De Ketch a 30 de Março de 2010
Eu gostava de conseguir simplesmente aproveitar, mas isso é viver a 20%, sem questões sobre tudo e mais alguma coisa, viver sem "ruído de fundo". A verdade é que isso seria viver no morno, e tudo é demasiado intenso para se conseguir tal coisa... Pensar é meio caminho andado para se ficar maluquinho, nunca tive tantas certezas, mas é também um privilégio nos dias que correm. Parar para pensar é cada vez mais uma tarefa rara.

Obrigada.
De . Aurora a 30 de Março de 2010
"Sentir tudo de todas as maneiras" - já nos dizia Álvaro de Campos, e com tanta razão.

Acredita que, nalguns momentos, eu também gostava de "aproveitar", mas como isso implica deixar o meu raciocínio de lado, o proveito fica sempre para segundo plano.

De facto, o acto de pensar pode até tentar enlouquecer-nos, mas cabe a nós mesmos conseguir domar isso. Pensar só até um certo ponto, e depois mandar um grito silencioso para calar o pensamento, quando ele se descontrolar.

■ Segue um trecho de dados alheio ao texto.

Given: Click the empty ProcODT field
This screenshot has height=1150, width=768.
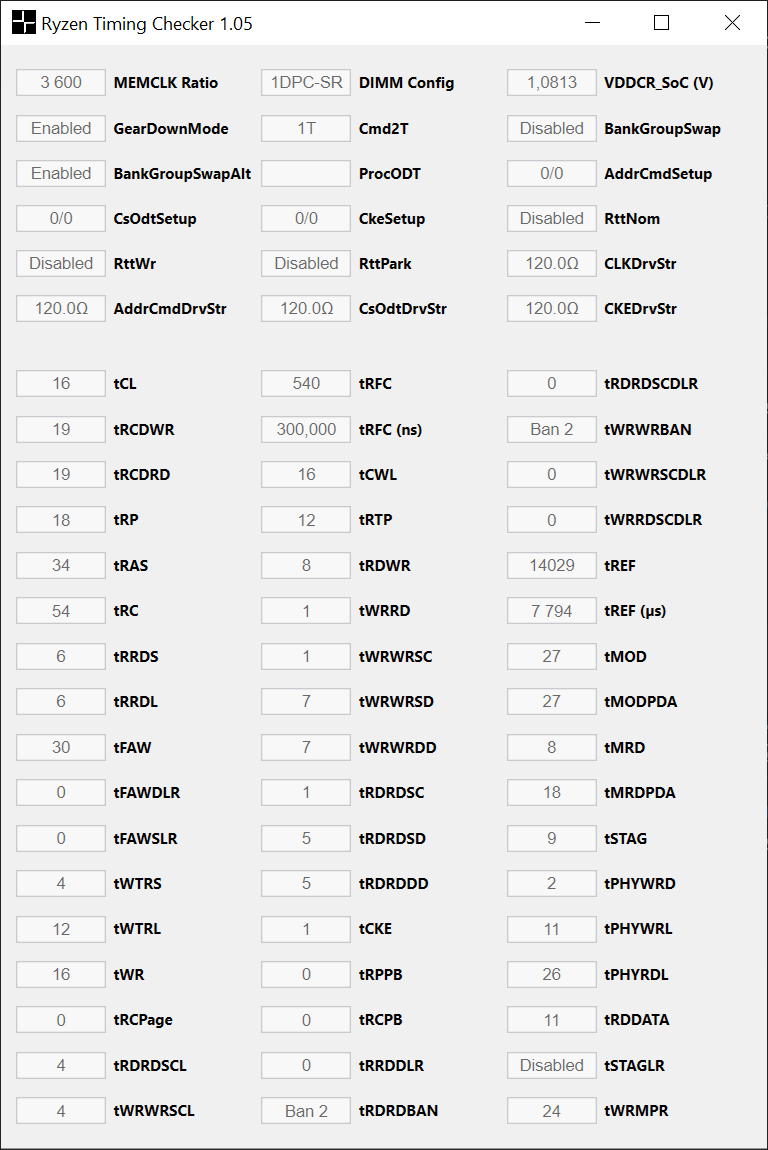Looking at the screenshot, I should pos(306,174).
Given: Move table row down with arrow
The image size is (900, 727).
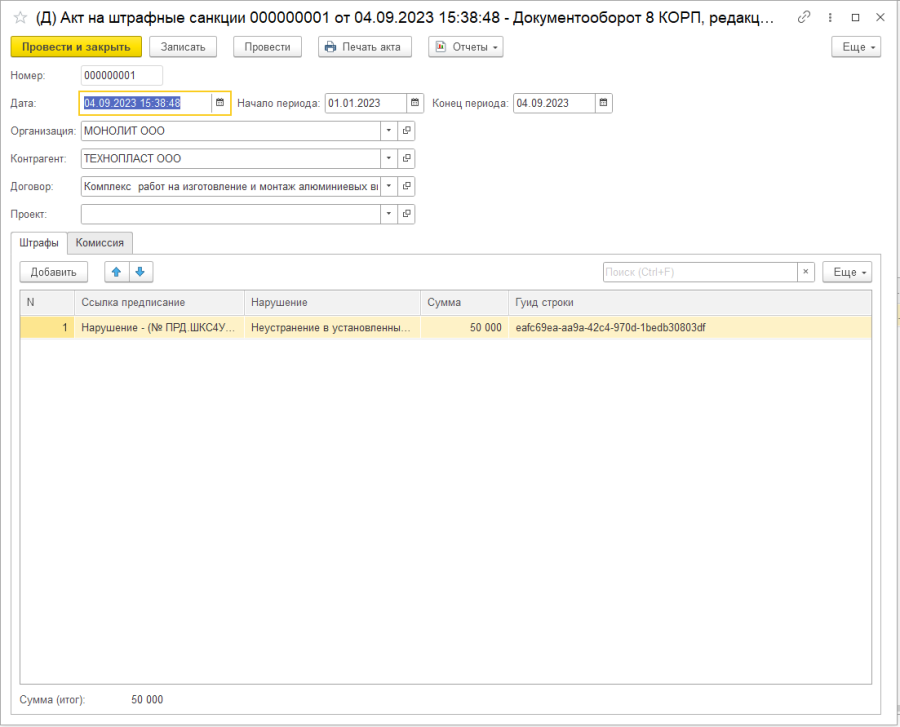Looking at the screenshot, I should 140,272.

E sim, na actualidade dominada por melodias e letras de músicas comerciais e sem sentido, e legiões chamadas comummente de "modas", pensar é, verdadeiramente, um privilégio - se é que não é o maior de todos.
De Ketch a 30 de Março de 2010
Para pensar é preciso ter capacidade para... talvez esse seja o maior.
De . Aurora a 30 de Março de 2010
Exactamente - é preciso ter capacidade para pensar.

Ou seja, vai ser preciso ensinar de raíz a lógica do pensamento às gerações vindouras, visto que não vão sequer lembrar-se de pensar.

E entretanto, só nos resta pensar e semear pensamentos - até porque há sempre quem os colha
De Ketch a 30 de Março de 2010
Por falar em pensamentos... http://portoaviana.blogspot.com
De . Aurora a 30 de Março de 2010
A ideia do blog em conjunto é sempre algo agradável. É como uma identidade construída a dois.

"Tudo está tão inacabado,
tão indistinto, lá fora,
e em cada um de nós." - é bem verdade.

O segredo está em conseguir extinguir as teias de aranha, perceber o que falhou na nossa própria construção, projectar e reconstruir aquilo que, um dia, ajudámos a destruir.

Se nós não recomeçarmos, quem o fará?